Friday 11 December 2015

Coughing, kissing, and the spread of tuberculosis

As winter draws in and coughs start spreading, our Project Cataloguing Archivist Rebecca looks at how a cough could be both a symptom and a cause of tuberculosis.


Just as nowadays we are told to seek medical advice if we have a cough for more than 3 weeks, patients would often report to the Royal Victoria Dispensary with a troubling cough. A productive cough could often be a symptom of tuberculosis along with haemoptysis, or coughing up blood. Patients would be tested for exposure to tuberculosis bacteria and have their chest x-rayed to see if any of the characteristic signs of tuberculosis were present in the lungs. For many patients, no signs of disease were found and they were sent home with instructions to return in a few months to check for changes in the lungs.

A cough was a characteristic sign of tuberculosis (think of the ominous cough developed by many a period drama character), but it was also a key vector in the transmission of the disease. The bacteria could be present in any phlegm coughed up, and therefore be spread through airborne transmission the same as any other infectious chest disease. Studies in the 1920s showed that tuberculosis bacteria could live outside the body and intermingled with dust for several days. This is why patients were encouraged to sparsely decorate their homes, and why twentieth century sanatoriums were built with far less decorative flourishes than their nineteenth century predecessors.

A WWII-era poster informing the British public of the dangers of coughs and sneezes. © IWM (Art.IWM PST 14154)

Coughing into a handkerchief could prevent the bacteria spreading in the air, but the handkerchief would need to be fully sterilised after each use in order to stop the tuberculosis bacteria from lingering, difficult to achieve in a domestic setting.
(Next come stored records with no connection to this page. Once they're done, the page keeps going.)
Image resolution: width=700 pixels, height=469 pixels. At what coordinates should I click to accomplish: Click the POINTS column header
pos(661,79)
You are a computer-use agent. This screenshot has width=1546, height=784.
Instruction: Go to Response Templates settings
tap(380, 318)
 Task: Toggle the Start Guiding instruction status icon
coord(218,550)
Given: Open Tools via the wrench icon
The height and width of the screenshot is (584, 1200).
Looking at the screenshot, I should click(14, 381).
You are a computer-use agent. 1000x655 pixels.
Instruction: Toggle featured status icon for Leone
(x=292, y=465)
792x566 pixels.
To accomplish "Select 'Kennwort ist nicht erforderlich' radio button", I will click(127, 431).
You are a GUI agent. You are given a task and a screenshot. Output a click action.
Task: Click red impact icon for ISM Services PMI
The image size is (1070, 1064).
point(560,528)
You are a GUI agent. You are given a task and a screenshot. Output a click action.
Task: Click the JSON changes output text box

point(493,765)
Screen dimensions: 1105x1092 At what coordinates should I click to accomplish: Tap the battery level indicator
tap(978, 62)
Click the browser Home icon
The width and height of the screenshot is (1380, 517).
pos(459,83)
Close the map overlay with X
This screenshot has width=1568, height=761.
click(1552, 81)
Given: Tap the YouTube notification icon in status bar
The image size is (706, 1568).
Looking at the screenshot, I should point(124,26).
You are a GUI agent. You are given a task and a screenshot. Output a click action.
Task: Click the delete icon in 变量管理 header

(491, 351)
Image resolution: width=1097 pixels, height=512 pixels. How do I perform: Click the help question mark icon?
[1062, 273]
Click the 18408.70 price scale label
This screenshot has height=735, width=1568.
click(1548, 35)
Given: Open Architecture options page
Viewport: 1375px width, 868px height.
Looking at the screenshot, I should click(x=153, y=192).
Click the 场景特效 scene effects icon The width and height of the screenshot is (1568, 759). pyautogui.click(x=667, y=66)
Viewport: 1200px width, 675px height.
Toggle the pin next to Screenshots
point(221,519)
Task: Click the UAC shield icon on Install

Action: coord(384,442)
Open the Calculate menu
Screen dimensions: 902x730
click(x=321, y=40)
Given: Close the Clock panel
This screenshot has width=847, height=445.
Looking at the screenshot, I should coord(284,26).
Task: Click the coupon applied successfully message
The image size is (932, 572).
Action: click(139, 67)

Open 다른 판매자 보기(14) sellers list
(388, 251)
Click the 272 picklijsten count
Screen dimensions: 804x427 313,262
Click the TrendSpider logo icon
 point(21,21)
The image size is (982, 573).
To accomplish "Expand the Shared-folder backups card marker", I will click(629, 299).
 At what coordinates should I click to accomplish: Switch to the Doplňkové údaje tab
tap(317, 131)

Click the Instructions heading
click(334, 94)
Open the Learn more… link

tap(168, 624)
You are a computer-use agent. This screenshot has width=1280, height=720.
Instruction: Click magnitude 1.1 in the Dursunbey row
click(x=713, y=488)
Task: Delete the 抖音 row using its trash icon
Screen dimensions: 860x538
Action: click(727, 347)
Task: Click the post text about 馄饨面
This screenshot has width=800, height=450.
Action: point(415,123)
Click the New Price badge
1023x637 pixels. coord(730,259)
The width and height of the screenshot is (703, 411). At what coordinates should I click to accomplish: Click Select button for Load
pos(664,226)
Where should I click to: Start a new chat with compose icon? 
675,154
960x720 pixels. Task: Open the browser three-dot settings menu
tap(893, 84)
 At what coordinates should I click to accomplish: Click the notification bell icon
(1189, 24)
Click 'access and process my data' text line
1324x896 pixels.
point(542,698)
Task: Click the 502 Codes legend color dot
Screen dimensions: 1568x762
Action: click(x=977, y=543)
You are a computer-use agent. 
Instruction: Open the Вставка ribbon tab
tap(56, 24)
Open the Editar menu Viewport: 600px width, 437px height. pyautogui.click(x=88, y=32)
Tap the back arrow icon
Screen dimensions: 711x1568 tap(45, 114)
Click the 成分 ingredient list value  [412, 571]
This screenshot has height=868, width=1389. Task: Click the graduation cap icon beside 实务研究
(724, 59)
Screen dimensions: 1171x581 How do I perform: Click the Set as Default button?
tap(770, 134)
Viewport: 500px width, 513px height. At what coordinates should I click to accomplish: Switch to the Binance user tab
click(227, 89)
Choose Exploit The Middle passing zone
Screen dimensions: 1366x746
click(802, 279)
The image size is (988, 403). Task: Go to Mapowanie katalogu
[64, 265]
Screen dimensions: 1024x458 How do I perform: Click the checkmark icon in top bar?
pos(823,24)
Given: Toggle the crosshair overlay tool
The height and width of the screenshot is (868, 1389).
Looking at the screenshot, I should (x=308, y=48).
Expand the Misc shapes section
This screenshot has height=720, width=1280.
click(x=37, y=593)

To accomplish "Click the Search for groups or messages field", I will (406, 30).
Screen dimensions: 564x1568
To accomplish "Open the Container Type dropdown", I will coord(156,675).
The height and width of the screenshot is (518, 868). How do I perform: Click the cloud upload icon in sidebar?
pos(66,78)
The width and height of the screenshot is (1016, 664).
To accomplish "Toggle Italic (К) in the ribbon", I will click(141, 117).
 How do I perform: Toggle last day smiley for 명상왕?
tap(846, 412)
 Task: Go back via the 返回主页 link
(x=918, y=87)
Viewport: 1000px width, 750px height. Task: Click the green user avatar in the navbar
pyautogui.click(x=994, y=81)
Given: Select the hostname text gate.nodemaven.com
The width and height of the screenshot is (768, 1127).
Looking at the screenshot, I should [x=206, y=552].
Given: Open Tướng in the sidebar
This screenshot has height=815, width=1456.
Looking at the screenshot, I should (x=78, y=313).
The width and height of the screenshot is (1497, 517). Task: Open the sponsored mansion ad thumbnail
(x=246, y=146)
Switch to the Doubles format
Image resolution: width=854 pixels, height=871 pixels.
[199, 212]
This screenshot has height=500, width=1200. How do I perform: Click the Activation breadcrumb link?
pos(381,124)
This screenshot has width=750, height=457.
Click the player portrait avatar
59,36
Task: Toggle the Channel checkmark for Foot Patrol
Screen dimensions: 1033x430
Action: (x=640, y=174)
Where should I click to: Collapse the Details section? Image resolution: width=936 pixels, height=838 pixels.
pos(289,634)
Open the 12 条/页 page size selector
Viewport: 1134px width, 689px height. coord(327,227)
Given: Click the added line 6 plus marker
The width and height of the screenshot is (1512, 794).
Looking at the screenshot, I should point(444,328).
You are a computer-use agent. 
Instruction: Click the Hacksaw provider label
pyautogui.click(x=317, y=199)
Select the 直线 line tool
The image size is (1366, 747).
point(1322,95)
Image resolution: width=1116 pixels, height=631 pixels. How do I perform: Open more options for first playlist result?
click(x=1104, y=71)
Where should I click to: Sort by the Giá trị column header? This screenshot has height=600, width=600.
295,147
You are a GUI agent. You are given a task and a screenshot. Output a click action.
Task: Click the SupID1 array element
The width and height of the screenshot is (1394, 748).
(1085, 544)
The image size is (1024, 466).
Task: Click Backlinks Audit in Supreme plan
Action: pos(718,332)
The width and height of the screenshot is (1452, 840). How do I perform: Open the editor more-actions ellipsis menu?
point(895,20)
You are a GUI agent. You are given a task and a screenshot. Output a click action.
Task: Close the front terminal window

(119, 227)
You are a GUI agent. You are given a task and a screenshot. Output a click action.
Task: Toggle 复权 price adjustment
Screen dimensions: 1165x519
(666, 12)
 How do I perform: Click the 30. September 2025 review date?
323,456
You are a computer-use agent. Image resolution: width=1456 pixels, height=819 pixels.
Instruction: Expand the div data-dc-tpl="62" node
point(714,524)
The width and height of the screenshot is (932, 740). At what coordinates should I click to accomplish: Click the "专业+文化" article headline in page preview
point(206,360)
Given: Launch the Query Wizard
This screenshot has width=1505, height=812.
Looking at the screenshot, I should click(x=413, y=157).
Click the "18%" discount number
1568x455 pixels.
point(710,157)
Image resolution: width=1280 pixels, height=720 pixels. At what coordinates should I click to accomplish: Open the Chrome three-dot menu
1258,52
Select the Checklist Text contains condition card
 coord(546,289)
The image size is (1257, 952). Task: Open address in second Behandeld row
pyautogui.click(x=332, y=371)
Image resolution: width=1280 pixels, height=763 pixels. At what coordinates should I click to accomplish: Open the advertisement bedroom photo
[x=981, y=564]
It was widely acknowledged that the best solution in a domestic setting was to kill the bacteria with fire. Patients at home were told either to cough into disposable paper handkerchiefs or into disposable paper flasks, which could be burnt in a closed stove. Patients would also have been given sterile 'sputum flasks' to cough into. These could have disposable liners, or in hospitals they could be collected and sterilised on site.
 
The Royal Victoria Dispensary handed out informational leaflets to patients including this and other advice. The images below are some examples, and they really convey the strict rules which patients were expected to follow in order to prevent the spread of tuberculosis. Instructions to keep windows open, avoid kissing, and for the patient to sleep alone in a large, airy room all seem unfeasible in different ways, particularly in a cold Edinburgh winter, so it is likely that they weren't always followed; they do, however, represent the ideal behaviour of the tuberculous patient to do their part in not spreading the disease.

A card handed out to patients at the Royal Victoria Dispensary, with strict rules on hygienic living. (LHSA slide collection)

Advice for Royal Victoria Dispensary patients on living well. (LHSA Slide Collection)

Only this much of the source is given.